Terzo: un’ultima considerazione per quanto riguarda il mondo della traduzione. Sarà forse un’opinione controcorrente, ma per i clienti finali (battete un colpo se ci siete!) non si sta verificando un vero e proprio risparmio. Far leva sull’IA per gestire volumi di traduzione più ampi non ha come scopo quello di alleggerire la fattura finale al cliente, quanto aumentare il margine di profitto dell’intermediario (il famoso fornitore di servizi linguistici, l’LSP). Certo, il tutto può essere fatto più velocemente e su questo non ci sono dubbi, ma anche in questo caso si tratta di un vantaggio relativo: se poi i risultati sono compromessi (come spesso capita), bisogna rivedere tutta la traduzione, con un conseguente spreco di tempo che a questo punto si sarebbe potuto dedicare a produrre una traduzione ben fatta sin dall’inizio.
Anche per i singoli traduttori i vantaggi legati all’utilizzo dell’IA sono relativi: c’è chi vanta aumenti vertiginosi di produttività e chi no; è tutto estremamente soggettivo e probabilmente dipende anche dal tipo di lavoro che si svolge. Il vero impatto dell’IA nel settore della traduzione si riscontra, di nuovo, nella percezione: con le LSP che sfruttano l’IA pubblicizzandola come uno strumento di velocità e risparmio e di “rivoluzione” del settore, è fisiologico che quel risparmio ricada sul traduttore, perché è sulle tariffe ancora più basse offerte al professionista umano che si realizza il margine di ricavo. In realtà, credo vi sia addirittura una specie di “paradosso della produttività”, dove il traduttore/linguista si ritrova, appunto paradossalmente, a svolgere il doppio del lavoro per una tariffa più bassa, vittima dell’illusione di un migliorato flusso di lavoro. In altre parole, il traduttore è sì più produttivo, ma pur lavorando di più guadagna quanto prima o addirittura di meno, perché le tariffe, dall’altro lato, scendono. La grande “lotta” che infuria ora nel mondo della comunicazione/lingua non è tanto tra i professionisti e l’IA, quanto tra i professionisti e le tariffe ulteriormente ridotte.

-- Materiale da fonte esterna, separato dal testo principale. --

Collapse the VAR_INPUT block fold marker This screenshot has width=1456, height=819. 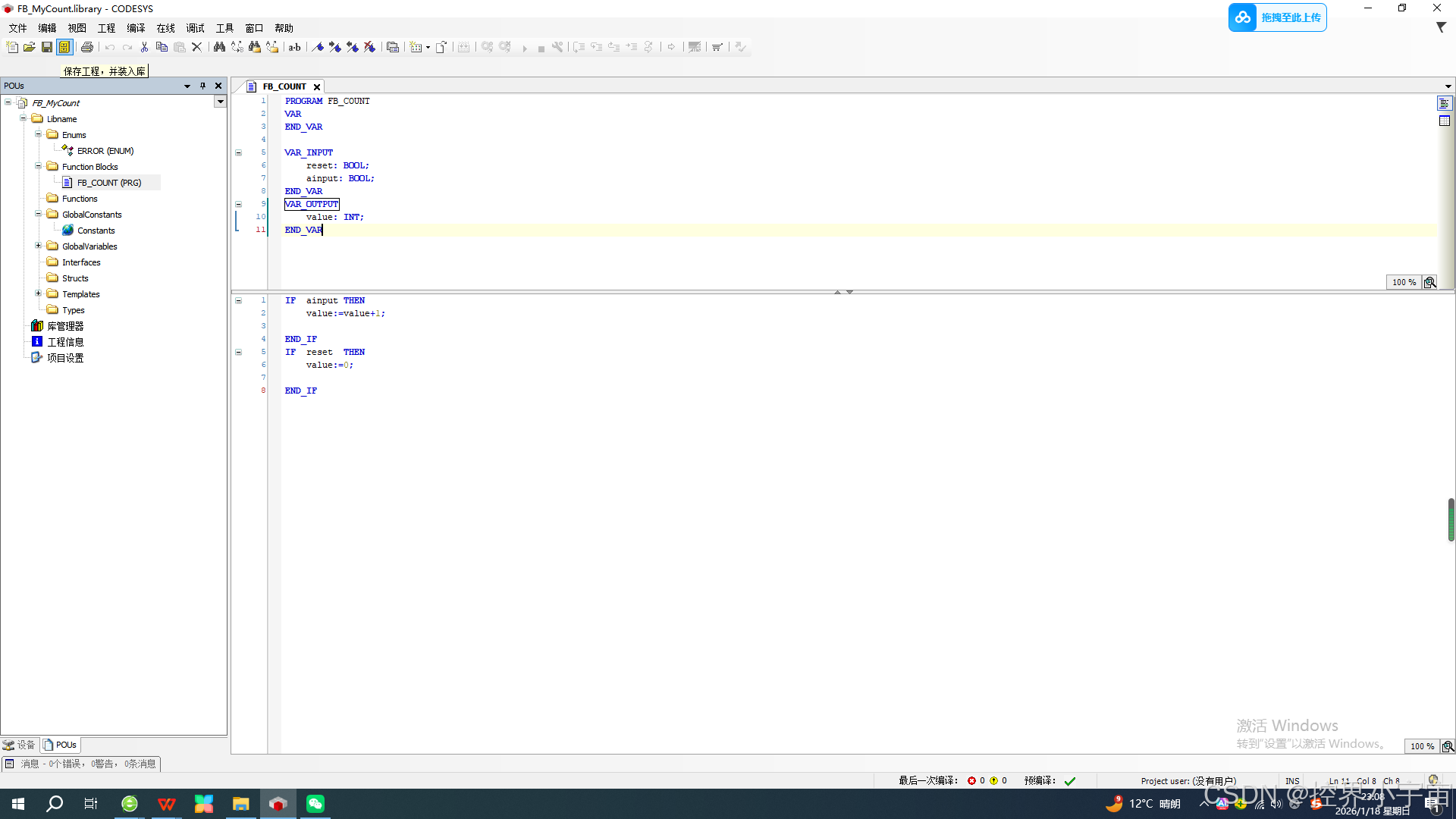[x=238, y=152]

In conclusione, il futuro che vedo per il comparto linguistico è tutt’altro che roseo. Non si tratta solo della questione dei professionisti “buttati fuori” dal mercato, ma di un impatto a lungo termine nell’intera produzione linguistica e nell’industria della comunicazione. Un impatto già avviato dall’avvento di internet, che ha cambiato il nostro modo di comunicare, il nostro livello di attenzione e anche il nostro modo di ragionare; un impatto che con l’IA si amplierà esponenzialmente. Se proseguiremo con questo passo, senza limiti e regolamentazioni, l’IA non sarà più un aiuto per l’essere umano, ma ne diventerà ben presto un dittatore. Non passerà molto tempo prima di trovarci a lottare per dimostrare che il nostro contenuto è originale, che un’informazione è vera, che un’immagine è autentica. Tanto per citarne una, le fake news sono già una piaga capace di pilotare le coscienze: la situazione non potrà che peggiorare. A guadagnarci veramente saranno solo coloro che deterranno le redini di questo potentissimo strumento.